YOUR OBJECTIVE — Could you set down exactly the lines in the records below between the line holding "About Us (182, 1764)" and the line holding "Contact Us (351, 1894)", inclusive?

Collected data
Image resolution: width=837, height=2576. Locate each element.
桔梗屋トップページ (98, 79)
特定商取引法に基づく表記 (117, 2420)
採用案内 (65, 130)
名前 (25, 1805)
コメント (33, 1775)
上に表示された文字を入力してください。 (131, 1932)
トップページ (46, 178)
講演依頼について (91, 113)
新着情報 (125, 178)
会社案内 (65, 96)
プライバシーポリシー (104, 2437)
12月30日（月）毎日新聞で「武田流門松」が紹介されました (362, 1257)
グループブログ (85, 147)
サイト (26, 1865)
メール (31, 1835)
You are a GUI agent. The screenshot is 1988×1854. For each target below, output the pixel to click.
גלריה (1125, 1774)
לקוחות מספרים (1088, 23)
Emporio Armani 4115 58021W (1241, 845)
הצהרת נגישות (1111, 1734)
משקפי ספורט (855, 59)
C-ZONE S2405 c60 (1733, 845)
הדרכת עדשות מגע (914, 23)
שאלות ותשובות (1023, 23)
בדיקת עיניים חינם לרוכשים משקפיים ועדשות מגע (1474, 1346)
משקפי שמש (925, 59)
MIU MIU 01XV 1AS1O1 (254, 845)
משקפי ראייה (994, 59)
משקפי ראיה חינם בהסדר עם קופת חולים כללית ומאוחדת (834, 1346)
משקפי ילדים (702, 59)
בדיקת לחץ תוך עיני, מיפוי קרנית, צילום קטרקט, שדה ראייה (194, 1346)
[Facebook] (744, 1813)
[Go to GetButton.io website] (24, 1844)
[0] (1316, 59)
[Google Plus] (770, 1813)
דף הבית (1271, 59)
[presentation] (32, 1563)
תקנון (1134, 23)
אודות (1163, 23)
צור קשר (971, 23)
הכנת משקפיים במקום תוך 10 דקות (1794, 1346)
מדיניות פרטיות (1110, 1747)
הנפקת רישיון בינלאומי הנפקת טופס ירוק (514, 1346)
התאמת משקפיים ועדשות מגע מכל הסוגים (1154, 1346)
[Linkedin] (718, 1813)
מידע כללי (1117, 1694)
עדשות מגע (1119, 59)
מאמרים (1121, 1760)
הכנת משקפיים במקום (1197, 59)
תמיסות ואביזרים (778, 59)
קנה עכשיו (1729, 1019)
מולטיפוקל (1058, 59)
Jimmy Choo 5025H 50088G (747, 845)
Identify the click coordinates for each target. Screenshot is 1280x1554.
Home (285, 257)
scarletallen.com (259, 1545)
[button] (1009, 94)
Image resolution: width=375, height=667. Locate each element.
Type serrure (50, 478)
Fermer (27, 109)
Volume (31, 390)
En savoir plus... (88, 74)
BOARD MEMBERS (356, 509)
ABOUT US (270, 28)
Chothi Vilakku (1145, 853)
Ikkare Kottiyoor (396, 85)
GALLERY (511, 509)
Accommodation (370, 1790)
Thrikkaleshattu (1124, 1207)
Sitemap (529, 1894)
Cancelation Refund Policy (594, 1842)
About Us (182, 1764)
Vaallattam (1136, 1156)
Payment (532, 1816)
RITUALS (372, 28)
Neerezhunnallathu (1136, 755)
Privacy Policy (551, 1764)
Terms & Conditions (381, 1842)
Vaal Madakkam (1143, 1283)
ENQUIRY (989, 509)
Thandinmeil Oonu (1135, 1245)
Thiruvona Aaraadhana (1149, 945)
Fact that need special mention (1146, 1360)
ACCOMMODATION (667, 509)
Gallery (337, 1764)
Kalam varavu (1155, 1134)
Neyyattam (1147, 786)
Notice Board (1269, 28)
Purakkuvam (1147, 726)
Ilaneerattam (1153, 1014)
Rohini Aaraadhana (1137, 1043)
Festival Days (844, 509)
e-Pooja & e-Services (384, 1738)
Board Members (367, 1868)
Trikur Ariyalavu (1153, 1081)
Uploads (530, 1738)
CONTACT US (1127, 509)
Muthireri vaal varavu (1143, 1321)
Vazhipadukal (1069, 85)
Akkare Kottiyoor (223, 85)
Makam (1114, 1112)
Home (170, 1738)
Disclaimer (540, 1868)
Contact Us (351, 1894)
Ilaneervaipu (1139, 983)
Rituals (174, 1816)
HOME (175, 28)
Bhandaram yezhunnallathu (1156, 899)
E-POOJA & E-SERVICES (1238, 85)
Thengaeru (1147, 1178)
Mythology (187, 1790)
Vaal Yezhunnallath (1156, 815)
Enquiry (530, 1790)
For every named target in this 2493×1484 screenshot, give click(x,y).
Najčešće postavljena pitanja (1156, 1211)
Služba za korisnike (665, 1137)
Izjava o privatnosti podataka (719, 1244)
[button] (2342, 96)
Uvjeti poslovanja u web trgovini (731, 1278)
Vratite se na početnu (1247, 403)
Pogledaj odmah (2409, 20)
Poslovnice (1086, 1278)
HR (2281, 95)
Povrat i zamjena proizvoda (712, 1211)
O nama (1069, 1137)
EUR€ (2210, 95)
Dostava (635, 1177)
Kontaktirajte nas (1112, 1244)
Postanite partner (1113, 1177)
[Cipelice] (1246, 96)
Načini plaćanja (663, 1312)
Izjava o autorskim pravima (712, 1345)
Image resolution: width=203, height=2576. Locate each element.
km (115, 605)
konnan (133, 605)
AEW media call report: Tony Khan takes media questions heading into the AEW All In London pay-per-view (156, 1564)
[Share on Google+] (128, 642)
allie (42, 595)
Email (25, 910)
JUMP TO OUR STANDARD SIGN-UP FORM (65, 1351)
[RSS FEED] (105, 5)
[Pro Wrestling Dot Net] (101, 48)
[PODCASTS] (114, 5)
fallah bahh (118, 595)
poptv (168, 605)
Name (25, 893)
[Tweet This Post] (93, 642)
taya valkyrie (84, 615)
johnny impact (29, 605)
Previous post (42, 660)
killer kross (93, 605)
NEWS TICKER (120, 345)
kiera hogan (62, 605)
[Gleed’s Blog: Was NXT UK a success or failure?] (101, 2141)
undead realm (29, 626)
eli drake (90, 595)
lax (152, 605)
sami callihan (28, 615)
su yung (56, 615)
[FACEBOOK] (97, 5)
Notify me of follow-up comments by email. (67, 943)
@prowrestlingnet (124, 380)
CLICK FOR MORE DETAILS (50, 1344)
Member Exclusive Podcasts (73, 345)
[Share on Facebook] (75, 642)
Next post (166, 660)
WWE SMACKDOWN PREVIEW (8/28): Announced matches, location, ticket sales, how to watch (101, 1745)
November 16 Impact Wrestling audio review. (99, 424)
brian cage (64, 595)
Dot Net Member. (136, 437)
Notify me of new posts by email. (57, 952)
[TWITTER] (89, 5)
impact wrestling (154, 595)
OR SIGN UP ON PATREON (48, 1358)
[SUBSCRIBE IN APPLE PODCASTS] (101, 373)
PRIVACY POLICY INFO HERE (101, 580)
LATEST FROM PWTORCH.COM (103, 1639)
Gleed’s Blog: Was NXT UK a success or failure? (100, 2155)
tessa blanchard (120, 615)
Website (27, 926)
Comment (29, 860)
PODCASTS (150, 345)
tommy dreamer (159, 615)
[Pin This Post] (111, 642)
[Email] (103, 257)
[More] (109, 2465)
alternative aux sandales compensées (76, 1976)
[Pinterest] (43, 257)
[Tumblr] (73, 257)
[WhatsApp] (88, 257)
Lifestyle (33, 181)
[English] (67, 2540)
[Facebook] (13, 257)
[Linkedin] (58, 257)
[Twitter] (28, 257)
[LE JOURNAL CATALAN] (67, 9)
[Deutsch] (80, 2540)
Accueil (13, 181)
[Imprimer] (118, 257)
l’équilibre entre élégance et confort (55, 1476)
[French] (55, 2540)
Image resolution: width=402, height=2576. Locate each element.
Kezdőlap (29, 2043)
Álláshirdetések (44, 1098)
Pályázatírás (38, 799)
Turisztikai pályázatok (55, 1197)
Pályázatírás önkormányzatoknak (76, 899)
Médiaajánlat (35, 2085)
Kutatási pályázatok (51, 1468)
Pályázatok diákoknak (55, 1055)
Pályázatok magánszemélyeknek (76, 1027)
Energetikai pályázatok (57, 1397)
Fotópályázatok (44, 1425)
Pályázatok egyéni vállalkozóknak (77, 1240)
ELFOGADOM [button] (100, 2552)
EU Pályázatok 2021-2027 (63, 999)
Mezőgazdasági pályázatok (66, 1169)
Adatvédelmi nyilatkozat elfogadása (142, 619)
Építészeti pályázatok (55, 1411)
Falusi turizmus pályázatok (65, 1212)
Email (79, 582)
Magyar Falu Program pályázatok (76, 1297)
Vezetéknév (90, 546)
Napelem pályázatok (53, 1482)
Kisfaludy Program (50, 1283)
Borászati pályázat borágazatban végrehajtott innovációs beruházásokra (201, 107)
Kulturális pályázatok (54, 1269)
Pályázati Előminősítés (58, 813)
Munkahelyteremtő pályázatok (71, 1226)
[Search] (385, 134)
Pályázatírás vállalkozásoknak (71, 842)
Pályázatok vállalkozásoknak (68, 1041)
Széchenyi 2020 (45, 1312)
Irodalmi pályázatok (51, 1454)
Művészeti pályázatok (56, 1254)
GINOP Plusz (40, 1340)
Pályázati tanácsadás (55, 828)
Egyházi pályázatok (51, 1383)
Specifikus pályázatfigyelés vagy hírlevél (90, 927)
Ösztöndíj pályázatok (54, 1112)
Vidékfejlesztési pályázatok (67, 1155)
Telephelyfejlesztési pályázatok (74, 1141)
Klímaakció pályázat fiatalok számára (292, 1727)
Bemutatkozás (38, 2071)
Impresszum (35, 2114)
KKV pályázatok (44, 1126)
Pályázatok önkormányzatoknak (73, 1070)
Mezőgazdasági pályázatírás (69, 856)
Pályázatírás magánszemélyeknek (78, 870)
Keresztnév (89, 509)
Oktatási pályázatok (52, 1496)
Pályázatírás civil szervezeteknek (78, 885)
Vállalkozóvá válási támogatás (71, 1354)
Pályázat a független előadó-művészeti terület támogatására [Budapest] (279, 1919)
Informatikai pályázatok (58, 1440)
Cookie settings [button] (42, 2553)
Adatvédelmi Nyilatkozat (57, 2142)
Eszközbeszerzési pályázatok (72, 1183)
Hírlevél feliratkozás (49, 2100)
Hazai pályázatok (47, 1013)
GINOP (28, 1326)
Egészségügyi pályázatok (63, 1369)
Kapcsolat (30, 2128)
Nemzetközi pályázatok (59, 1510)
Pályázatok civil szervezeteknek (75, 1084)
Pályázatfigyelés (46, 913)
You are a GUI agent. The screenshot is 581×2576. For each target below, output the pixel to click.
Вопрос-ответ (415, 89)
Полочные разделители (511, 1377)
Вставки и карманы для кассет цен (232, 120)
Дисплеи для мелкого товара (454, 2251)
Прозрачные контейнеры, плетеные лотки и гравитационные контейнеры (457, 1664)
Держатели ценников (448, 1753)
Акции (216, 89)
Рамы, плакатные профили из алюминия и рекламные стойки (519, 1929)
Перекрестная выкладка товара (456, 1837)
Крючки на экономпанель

RESULT —
About Us (182, 1764)
Vaallattam (1136, 1156)
Payment (532, 1816)
RITUALS (372, 28)
Neerezhunnallathu (1136, 755)
Privacy Policy (551, 1764)
Terms & Conditions (381, 1842)
Vaal Madakkam (1143, 1283)
ENQUIRY (989, 509)
Thandinmeil Oonu (1135, 1245)
Thiruvona Aaraadhana (1149, 945)
Fact that need special mention (1146, 1360)
ACCOMMODATION (667, 509)
Gallery (337, 1764)
Kalam varavu (1155, 1134)
Neyyattam (1147, 786)
Notice Board (1269, 28)
Purakkuvam (1147, 726)
Ilaneerattam (1153, 1014)
Rohini Aaraadhana (1137, 1043)
Festival Days (844, 509)
e-Pooja & e-Services (384, 1738)
Board Members (367, 1868)
Trikur Ariyalavu (1153, 1081)
Uploads (530, 1738)
CONTACT US (1127, 509)
Muthireri vaal varavu (1143, 1321)
Vazhipadukal (1069, 85)
Akkare Kottiyoor (223, 85)
Makam (1114, 1112)
Home (170, 1738)
Disclaimer (540, 1868)
Contact Us (351, 1894)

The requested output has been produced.